In 2014, the real estate executive and collector Steven Guttman debuted a new kind of art, fashion, and collections storage company—UOVO. The facilities offer climate-controlled units and client services like private viewing rooms, packing, transportation, and installation. In 2019, UOVO will open its fourth site, in Brooklyn, New York.
In advance of Art Week in Miami, where plenty of collectors will be acquiring new works that just may need to
be moved and stored, Whitewall caught up with Guttman, the Miami-based collector and founder and chairman of UOVO.
WHITEWALLER: Who is the ideal UOVO client?
STEVEN GUTTMAN: The ideal UOVO client has a passion for their collection and values its preservation above all else. They need a secure, efficient, and seamless solution for storage and services. I founded UOVO because I saw a need for a new model of storage, service, and collections management. Today, UOVO works with artists, designers, fashion houses, galleries, dealers, museums, and of course private collectors such as myself.
WW: When did you personally start collecting art? Do you remember the first piece you acquired? Do you still have it?
SG: My interest in art and design began in the 1970s when I was living in Washington, DC. My first significant art purchase was a work by Washington Color School painter Gene Davis. I no longer have that specific painting. Just recently, however, I saw a beautiful painting by Gene Davis come up at auction. I purchased the work and it now occupies a very important place in our Connecticut house. Decades later, I still feel a connection to his work.
WW: Would you say your collection has a focus?

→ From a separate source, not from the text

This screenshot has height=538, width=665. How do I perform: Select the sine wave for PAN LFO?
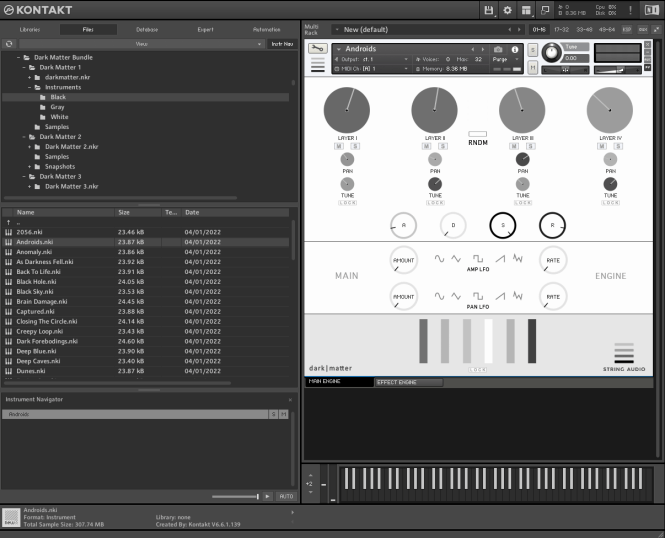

SG: Our collection does not have a specific focus. My wife, Kathy, and I have always collected more with our heart than our head. Over the years, our interests and aesthetic tastes have evolved and expanded considerably. Our collection today includes painting, sculpture, photography, and video works that are increasingly conceptual and minimal. We love to discover exciting new artists and rediscover artists who are resurfacing in a new way.

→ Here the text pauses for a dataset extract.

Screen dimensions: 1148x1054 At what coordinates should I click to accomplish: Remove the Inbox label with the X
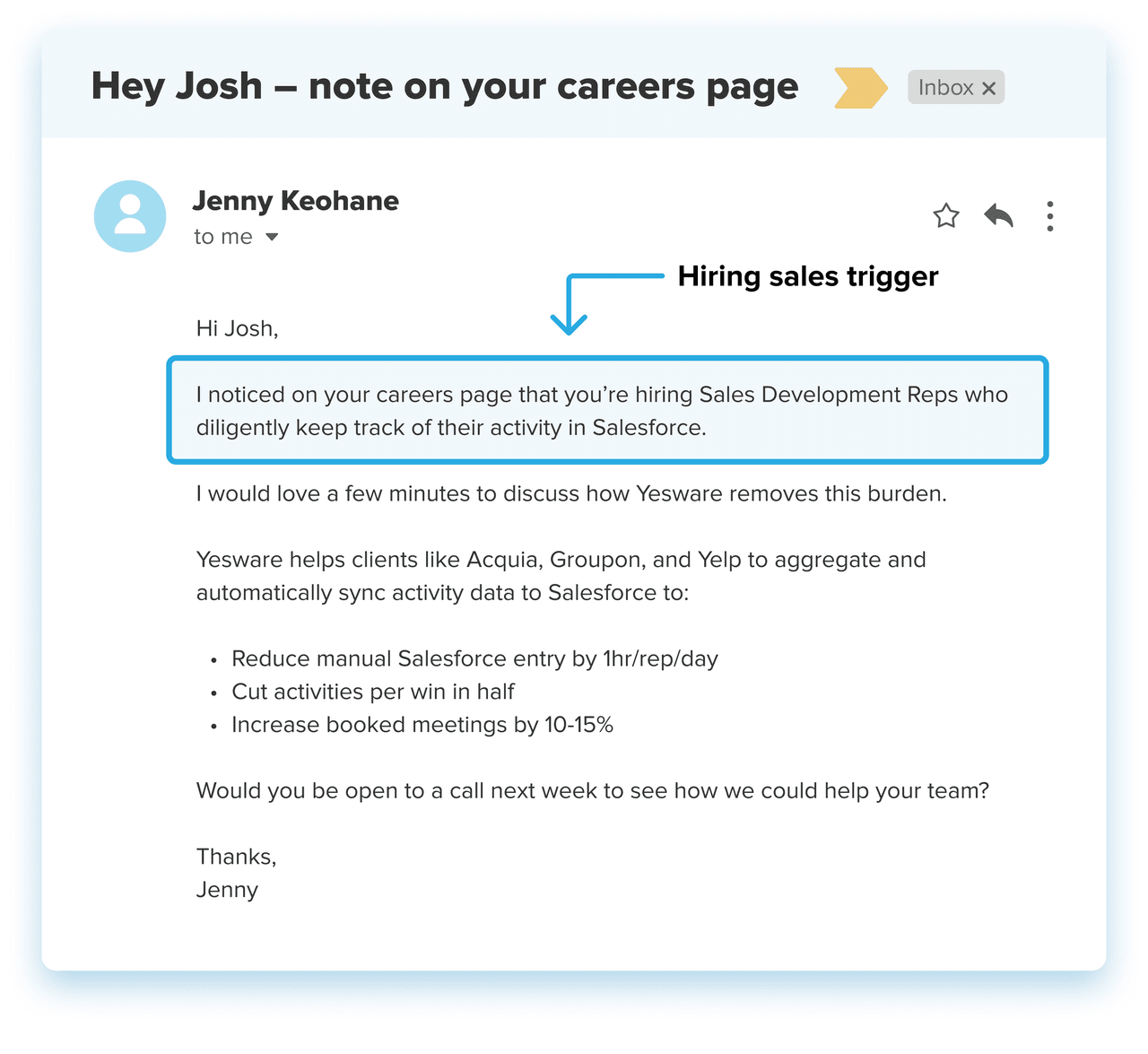[x=989, y=89]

Our apartment in Paris does have more of a focus, and there we have a large concentration of French contemporary artists as well as several works from the French movement Supports/Surfaces. We found ourselves especially drawn to the sculptural works of Toni Grand and Claude Viallat. One of my favorite acquisitions is Daniel Dezeuze’s 1974 sculpture Flexible Wood Ladder. The work appears to be made of metal, but is in fact constructed of a delicate wooden grid.
Our Miami home is a very contemporary space, and we tend to mix edgier works and recently have combined them with our newest collecting interest—Art Nouveau furniture, which looks fantastic in a modern space.

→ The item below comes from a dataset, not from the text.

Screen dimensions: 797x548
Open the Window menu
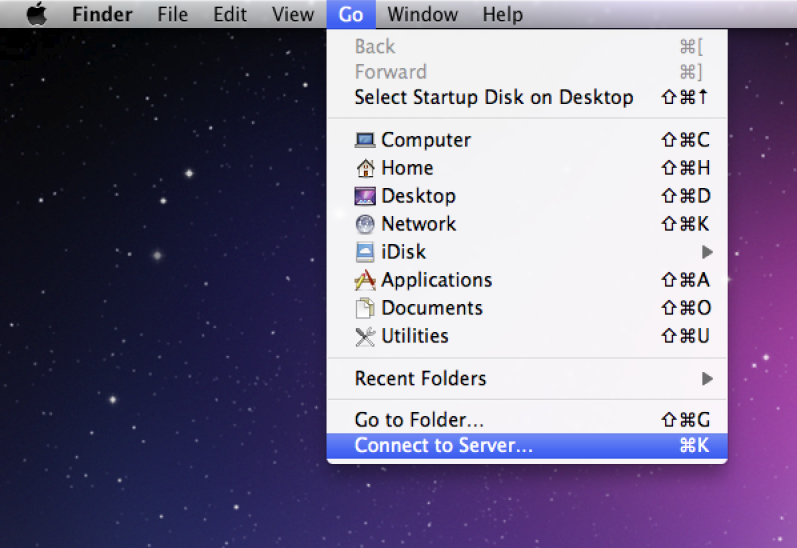pos(422,14)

WW: What are some recent additions to the collection that you’re excited about?
SG: I’m excited about everything I acquire, so it’s hard to choose! Off the top of my head, works by Nicolas Party, Cecily Brown, Rosemarie Trockel, Lucy Dodd, and Davide Balula.
WW: How do you choose what to keep in storage and what to have in your home?
SG: We enjoy living with everything we collect, although there is only so much we can display at one time. We have found that rotating our collection regularly is a great way to find space for new works or to reinstall pieces that have been in storage for several years. I also install works from my collection in our UOVO facility, because I believe being surrounded by art brings a positive energy to office environments. And when pieces are not on view, I know they are safe and easy to access.